当受害者连接钱包并确认交易时,高潮来临——他以为自己正在参与合法的空投资格验证。实际上,这一操作赋予了攻击者管理其流动性池资产的权限(授权)。从外观上看,这次确认与真实服务中的标准操作毫无区别,因此直到资金被转走,攻击都未被察觉。
闪电盗取与痕迹清除
盗取行动在2026年6月29日20:21至20:23(UTC)的两分钟内完成。首先,被安全服务HashDit标记为Fake_Phishing3746335的诈骗地址利用先前获得的权限,将证明受害者存款权益的NFT转移至其钱包。需要强调的是:这笔交易由攻击者主动发起并支付费用——受害者此时并未签署任何操作。这正是“资金吸干器”的阴险之处:权限被提前骗取,而资金则在所有者不知情的情况下被后续转走。

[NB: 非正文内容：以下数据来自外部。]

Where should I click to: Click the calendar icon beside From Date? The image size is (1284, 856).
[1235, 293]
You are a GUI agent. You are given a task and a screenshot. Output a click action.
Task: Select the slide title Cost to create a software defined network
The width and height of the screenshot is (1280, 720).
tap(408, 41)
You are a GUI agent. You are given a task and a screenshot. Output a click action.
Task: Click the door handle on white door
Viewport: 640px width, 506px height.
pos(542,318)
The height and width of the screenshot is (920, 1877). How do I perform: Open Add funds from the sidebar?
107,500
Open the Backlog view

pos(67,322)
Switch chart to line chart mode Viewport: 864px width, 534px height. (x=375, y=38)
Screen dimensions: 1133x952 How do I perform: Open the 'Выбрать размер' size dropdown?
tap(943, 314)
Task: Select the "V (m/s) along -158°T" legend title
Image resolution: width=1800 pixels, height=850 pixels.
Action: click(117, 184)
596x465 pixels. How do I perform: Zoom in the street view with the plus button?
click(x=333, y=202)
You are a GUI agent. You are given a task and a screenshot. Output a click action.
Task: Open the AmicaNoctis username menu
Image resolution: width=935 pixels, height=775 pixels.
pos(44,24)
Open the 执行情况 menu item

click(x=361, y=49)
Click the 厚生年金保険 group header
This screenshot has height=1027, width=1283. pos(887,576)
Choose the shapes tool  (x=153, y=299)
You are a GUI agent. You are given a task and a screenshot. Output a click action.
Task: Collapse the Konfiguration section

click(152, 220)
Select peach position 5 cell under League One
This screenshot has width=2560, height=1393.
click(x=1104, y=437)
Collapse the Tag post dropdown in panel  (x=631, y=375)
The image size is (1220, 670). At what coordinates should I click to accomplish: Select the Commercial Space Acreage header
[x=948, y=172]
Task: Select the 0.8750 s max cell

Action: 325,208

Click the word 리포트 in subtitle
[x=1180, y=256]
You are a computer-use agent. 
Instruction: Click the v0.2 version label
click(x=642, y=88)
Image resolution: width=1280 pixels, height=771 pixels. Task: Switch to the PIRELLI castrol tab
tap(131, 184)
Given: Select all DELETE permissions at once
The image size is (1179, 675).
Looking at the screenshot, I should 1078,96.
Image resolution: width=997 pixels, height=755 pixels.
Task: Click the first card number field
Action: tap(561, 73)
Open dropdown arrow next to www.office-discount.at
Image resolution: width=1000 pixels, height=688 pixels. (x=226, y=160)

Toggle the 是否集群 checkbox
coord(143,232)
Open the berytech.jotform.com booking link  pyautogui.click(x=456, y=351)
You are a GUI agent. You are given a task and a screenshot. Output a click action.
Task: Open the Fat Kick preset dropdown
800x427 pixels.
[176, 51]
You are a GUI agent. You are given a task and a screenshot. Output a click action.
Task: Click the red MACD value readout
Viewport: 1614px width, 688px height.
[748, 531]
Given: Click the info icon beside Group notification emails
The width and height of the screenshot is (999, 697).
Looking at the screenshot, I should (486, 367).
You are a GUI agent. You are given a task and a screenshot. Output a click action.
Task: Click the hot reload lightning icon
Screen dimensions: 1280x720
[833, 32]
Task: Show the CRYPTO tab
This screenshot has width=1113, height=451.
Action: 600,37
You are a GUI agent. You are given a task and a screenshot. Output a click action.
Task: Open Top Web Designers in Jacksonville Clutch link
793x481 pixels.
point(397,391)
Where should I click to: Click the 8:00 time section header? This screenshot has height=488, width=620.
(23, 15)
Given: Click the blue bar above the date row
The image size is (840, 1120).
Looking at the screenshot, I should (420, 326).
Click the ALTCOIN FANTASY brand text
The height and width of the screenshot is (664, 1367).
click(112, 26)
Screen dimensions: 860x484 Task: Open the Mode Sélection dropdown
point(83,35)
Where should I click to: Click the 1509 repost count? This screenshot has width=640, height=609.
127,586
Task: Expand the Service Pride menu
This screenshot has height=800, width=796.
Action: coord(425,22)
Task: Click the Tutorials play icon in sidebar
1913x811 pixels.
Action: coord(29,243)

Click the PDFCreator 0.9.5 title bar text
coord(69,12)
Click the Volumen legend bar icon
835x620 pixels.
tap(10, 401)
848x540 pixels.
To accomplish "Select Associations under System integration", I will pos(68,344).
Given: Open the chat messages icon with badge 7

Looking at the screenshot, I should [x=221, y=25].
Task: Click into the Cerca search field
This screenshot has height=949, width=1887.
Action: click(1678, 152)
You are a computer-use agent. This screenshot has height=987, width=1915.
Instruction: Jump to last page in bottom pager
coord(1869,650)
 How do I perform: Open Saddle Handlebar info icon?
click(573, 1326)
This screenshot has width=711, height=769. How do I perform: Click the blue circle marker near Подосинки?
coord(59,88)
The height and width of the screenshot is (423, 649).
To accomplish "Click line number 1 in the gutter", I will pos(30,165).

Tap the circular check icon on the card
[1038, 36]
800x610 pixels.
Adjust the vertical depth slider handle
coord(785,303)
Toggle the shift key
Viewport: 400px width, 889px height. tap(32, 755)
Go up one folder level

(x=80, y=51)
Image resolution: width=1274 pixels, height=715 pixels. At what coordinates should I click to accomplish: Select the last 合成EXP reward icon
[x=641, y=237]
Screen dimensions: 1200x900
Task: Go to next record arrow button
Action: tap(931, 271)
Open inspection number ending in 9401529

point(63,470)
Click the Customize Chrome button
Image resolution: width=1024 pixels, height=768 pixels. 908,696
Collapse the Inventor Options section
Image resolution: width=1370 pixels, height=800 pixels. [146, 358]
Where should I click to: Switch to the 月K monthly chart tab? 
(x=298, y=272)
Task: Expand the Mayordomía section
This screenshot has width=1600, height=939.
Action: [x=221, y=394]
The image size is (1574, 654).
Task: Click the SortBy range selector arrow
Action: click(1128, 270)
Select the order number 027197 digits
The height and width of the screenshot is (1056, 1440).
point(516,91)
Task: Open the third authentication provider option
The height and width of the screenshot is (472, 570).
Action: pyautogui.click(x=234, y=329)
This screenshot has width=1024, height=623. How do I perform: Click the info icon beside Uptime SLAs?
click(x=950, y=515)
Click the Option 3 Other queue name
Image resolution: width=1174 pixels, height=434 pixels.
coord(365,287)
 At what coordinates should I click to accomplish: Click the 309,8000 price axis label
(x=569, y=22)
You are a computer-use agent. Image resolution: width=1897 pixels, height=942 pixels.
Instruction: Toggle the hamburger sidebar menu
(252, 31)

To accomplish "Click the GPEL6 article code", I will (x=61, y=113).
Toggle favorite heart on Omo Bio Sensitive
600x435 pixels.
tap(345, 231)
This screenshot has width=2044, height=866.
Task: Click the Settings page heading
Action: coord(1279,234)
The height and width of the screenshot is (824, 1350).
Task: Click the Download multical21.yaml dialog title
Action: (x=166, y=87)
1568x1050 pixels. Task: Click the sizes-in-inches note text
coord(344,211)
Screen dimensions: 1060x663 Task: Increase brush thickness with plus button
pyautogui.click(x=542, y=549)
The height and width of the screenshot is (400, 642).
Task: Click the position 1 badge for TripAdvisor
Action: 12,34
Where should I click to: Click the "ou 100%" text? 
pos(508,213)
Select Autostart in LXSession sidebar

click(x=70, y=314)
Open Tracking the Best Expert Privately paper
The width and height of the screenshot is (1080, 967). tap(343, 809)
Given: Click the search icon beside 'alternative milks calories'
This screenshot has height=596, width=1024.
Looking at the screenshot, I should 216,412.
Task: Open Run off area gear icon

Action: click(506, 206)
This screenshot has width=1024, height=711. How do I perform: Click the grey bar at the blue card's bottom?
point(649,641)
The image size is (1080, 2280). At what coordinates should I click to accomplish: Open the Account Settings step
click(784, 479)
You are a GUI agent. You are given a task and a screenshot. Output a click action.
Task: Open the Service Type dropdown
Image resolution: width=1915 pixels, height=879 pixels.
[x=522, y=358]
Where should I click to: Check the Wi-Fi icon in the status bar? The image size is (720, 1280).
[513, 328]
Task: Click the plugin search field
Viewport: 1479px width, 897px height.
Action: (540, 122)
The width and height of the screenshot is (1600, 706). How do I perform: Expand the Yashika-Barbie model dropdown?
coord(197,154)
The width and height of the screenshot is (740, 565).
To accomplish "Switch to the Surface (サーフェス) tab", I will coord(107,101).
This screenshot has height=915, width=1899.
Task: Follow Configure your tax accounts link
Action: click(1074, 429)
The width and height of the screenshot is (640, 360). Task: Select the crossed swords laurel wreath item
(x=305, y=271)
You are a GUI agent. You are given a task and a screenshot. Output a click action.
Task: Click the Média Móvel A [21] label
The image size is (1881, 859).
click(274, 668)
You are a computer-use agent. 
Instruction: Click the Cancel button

随后,黑客从被盗的NFT中提取了约3935 USDC和116 WHYPE,总计约1.21万美元。通过使用合法的跨链桥服务LI.FI,他将所有资产兑换为HYPE,并从HyperEVM网络转移至以太坊网络,总额约1.23万美元。利用合法工具进行跨链转账是一种精妙的手段,不仅增加了追踪难度,还让受害者误以为交易所或桥接服务本身参与了盗窃。
项目反应与系统性问题
发现资产丢失后,用户试图联系项目团队以屏蔽或删除自6月26日起便出现在评论区的诈骗链接,但未获回应。据受害者称,与HyperSwap唯一的活跃沟通渠道是Discord,但截至撰稿时,该链接已失效。向Hyperliquid团队反映情况的尝试也以失败告终——对方仅建议其自行联系HyperSwap开发者。
此事件并非孤例,而是系统性问题的体现。浏览器数据显示,该诈骗地址活跃约一个月,关联约25个不同钱包,表明这是一套成熟且流水线化的作案模式。受害者本人推测,HyperSwap员工可能参与了盗窃或故意隐瞒此事。
专家观点。 此案例生动展示了技术去中心化若忽视用户安全体验,将如何演变为“盲区”。在DeFi领域,资产保护的责任仍落在用户自身。然而,生态系统项目,尤其是像Hyperliquid这样引人注目的项目,应更积极地部署预防性安全机制和事件响应措施。忽视漏洞报告,无异于直接走向信任崩塌和声誉损失——其代价可能远超单次盗窃金额。